◆ Provided text:
####################

N.D. sociologist accesses information on race riots from archives
By KEN BRADFORD
Tribune Staff Writer
File folders from the Lemberg Center archives are bulging with newspaper clippings that are beginning to crumble. Dan Myers, a professor at the
University of Notre Dame, hopes the information can be preserved for future study.|
Tribune Photo/JIM RIDER
Dan Myers is amazed at his good fortune.
Information is the crude oil of academic research. It provides the fuel for new ideas and knocks the rust off old ones.
And Myers, a sociology professor at the University of Notre Dame, is sitting on a geyser of material that had been whispered about among researchers in his field.
Myers, almost by accident, controls the archives from the Lemberg Center for the Study of Violence, formerly at Brandeis University.
He and his students are working their way through the archives, which detail thousands of race riots that occurred between 1966 and 1973.
"Previously, research said there were a couple hundred race riots during that period," he said. "We haven't been through everything here yet, but we already know of at least 3,500 incidents.
"There are hundreds and hundreds of riots most people didn't even know about. This will give us a fuller picture of what was going on," he said.
Race riots were part of the volatile fabric of the mid-'60s. Anyone old enough to watch TV at the time will recall footage on the national news of stores ablaze and the bloody faces of rioters and police officers alike.
A riot that began Aug. 11, 1965, in the south central Los Angeles neighborhood of Watts resulted in 34 dead, 1,000 injured and 4,000 arrested.
Two major riots followed in 1967. A three-day free-for-all in Newark, N.J., in mid-July resulted in 26 dead, 1,100 injured and 1,600 under arrest. Two weeks later, in Detroit, a riot left a death toll of 43.
For Myers, 34, riots carry no personal interest. He was born in Xenia, Ohio, after the Watts riot and was still in diapers during the Newark and Detroit riots.
He started looking into race disturbances as an undergraduate at Ohio State University. His interest grew, and he was working on his doctorate at the University of Wisconsin when he heard murmurs of a vast collection of documents on race riots.
He made inquiries but was unable to find this legendary archive.
But after he moved to Notre Dame in 1997, he received a phone call that unraveled the mystery. The answer was to be found at Manchester College in North Manchester, Ind.
Brandeis, a Jewish-sponsored school just outside of Boston, had received gift money that allowed it to open the Lemberg Center for the Study of Violence.
From 1966 to 1973, the center compiled newspaper clippings, taped interviews and paid for a Roper Poll study about race riots.
By 1973, racial violence was becoming less common, and the Lemberg Center closed.
A story in The Justice, the Brandeis student newspaper, from Sept. 18, 1973, attributed the closing to a decrease in funding and a sense that the center had completed its task.
There also was concern in the Brandeis community that information gathered at Lemberg would be used to help mayors "put down riots and further oppress city populations," The Justice reported.
In any case, the center closed and the archive suddenly had no home. "For a time, all this was stuffed under a stairwell at Brandeis," Myers said.
Eliot Wilczek, archives assistant at Brandeis, said there was no formal university archive then. He said the decision to transfer the materials on permanent loan to Manchester College, affiliated with the Church of the Brethren, was made in 1979.
Ferne Baldwin, the longtime archivist at Manchester, said the college probably seemed like the logical place for the materials.

####################

◆ Dataset excerpt:
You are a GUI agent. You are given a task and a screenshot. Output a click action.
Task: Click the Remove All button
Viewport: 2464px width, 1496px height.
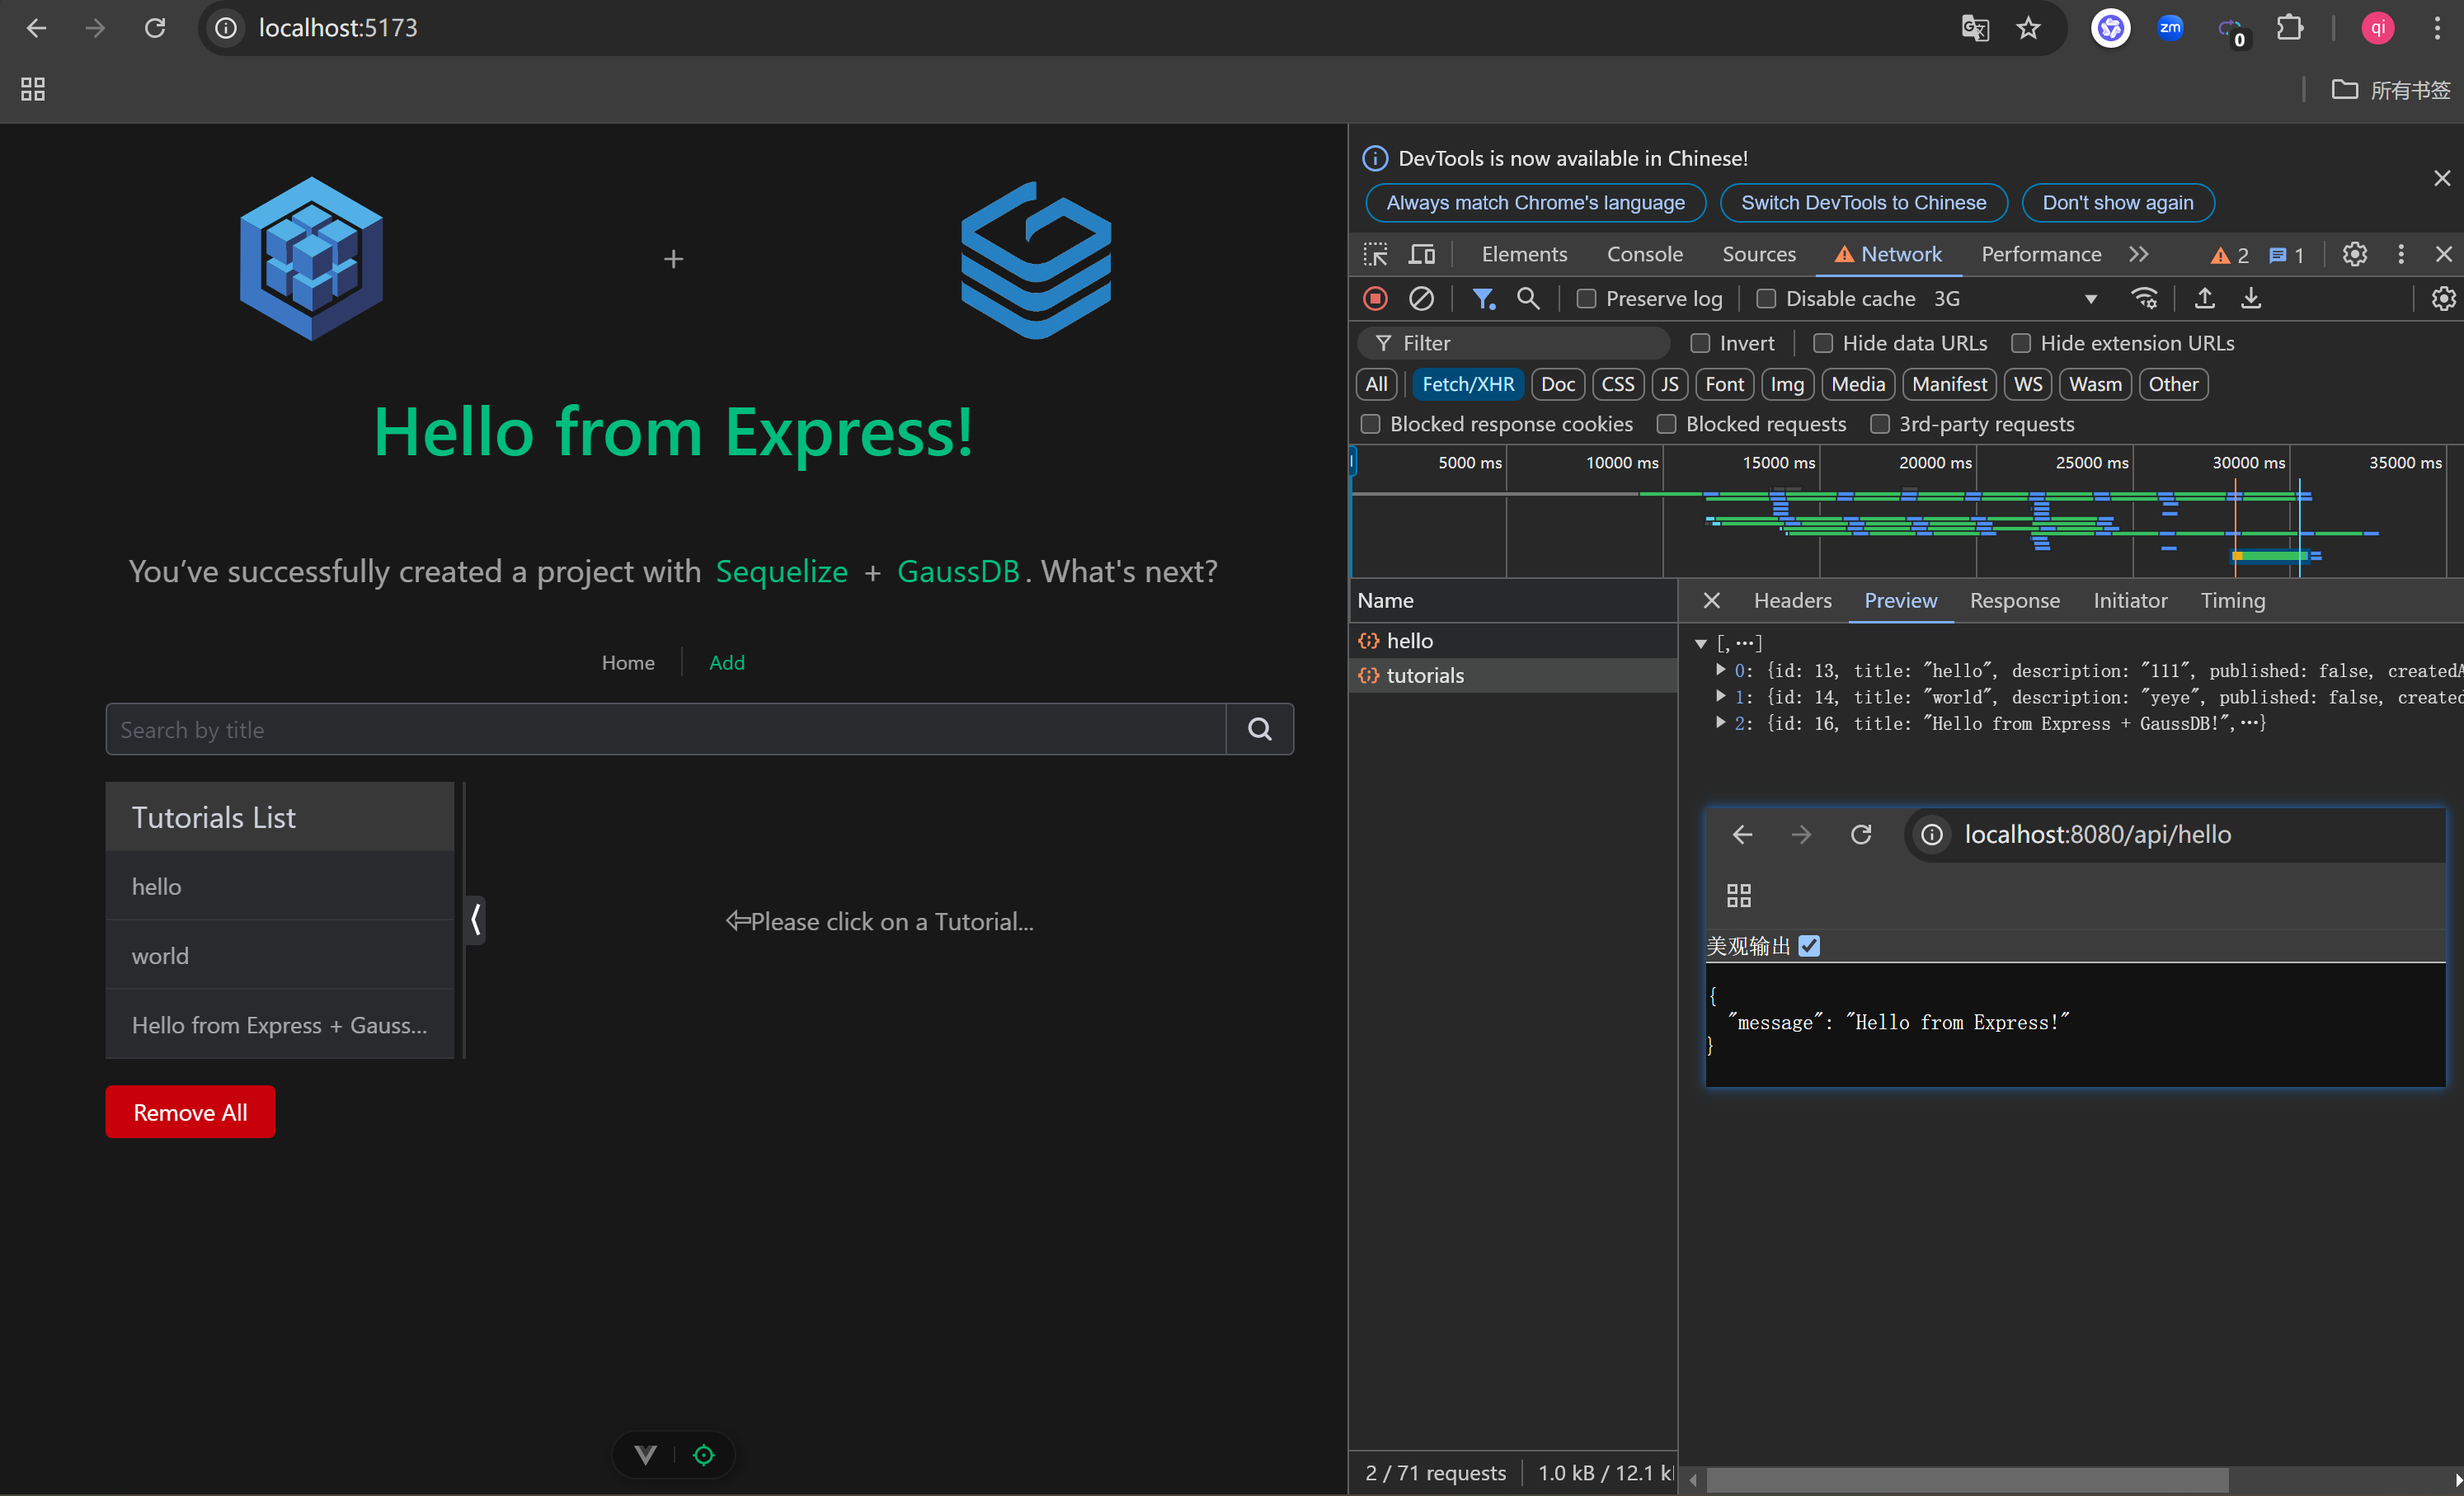pyautogui.click(x=190, y=1112)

####################

◆ Work to complete:
**A.** Answer these from the article about the Lemberg Center archives:
(i) At least how many race riot incidents does Myers say he and his students already know of?
(ii) In what town was Myers born?
(iii) In what year was the decision made to transfer the materials to Manchester College?
**B.** Duplicate the passage of the article about the Lemberg Center archives from "He and his students" to "and 4,000 arrested.".
The listing has no connection to the article about the Lemberg Center archives.

◆ The replies:
**A.**
(i) At least 3,500
(ii) Xenia, Ohio
(iii) 1979

**B.**
He and his students are working their way through the archives, which detail thousands of race riots that occurred between 1966 and 1973.
"Previously, research said there were a couple hundred race riots during that period," he said. "We haven't been through everything here yet, but we already know of at least 3,500 incidents.
"There are hundreds and hundreds of riots most people didn't even know about. This will give us a fuller picture of what was going on," he said.
Race riots were part of the volatile fabric of the mid-'60s. Anyone old enough to watch TV at the time will recall footage on the national news of stores ablaze and the bloody faces of rioters and police officers alike.
A riot that began Aug. 11, 1965, in the south central Los Angeles neighborhood of Watts resulted in 34 dead, 1,000 injured and 4,000 arrested.